SUPPLIED MATERIAL START

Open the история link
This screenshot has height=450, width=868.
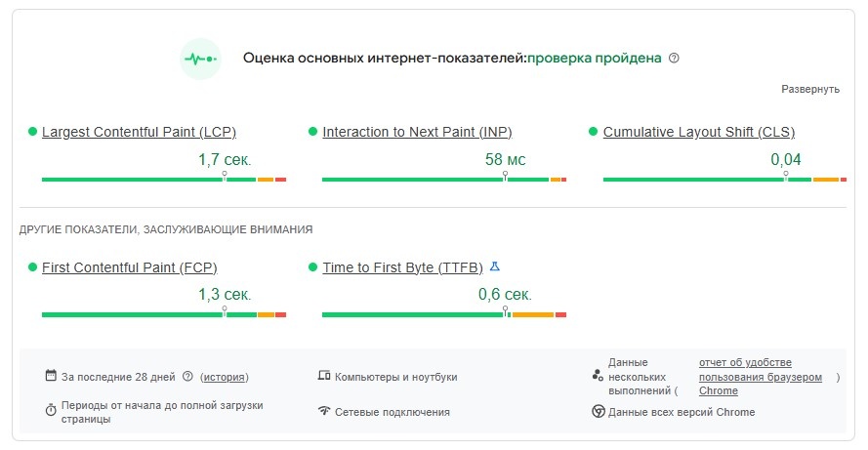225,377
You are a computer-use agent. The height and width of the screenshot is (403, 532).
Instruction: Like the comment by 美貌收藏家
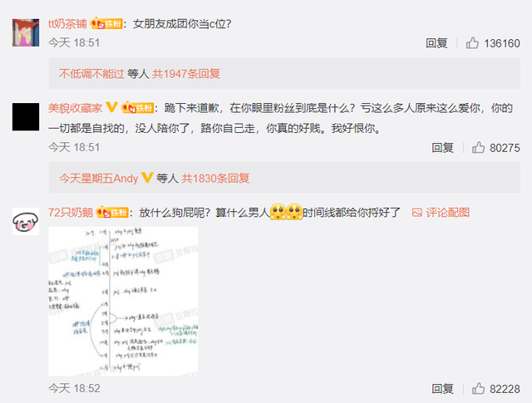point(478,148)
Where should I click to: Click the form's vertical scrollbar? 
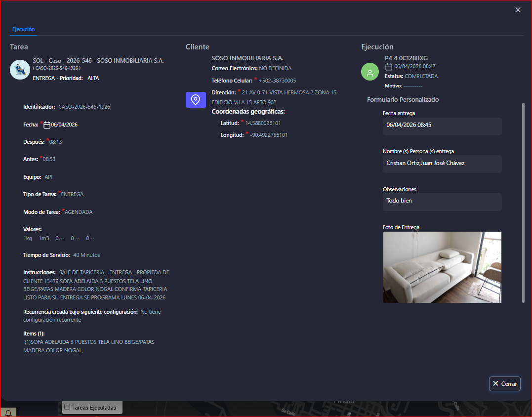click(x=523, y=202)
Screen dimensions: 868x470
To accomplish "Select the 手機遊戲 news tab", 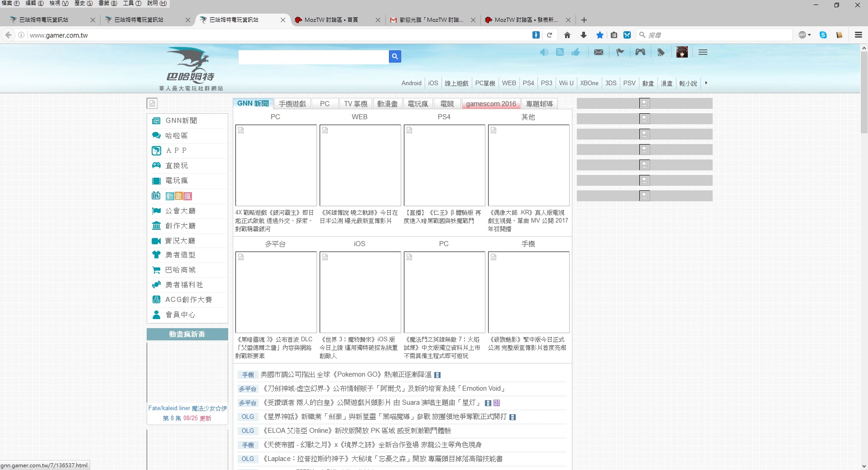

SUPPLIED MATERIAL END

I'd like every record printed exactly, with the pictures left out.

WRITTEN ANSWER |
Open the история link
This screenshot has height=450, width=868.
225,377
You are a computer-use agent. The height and width of the screenshot is (403, 532).
Instruction: Like the comment by 美貌收藏家
point(478,148)
Where should I click to: Click the form's vertical scrollbar? 
click(x=523, y=202)
Screen dimensions: 868x470
To accomplish "Select the 手機遊戲 news tab", 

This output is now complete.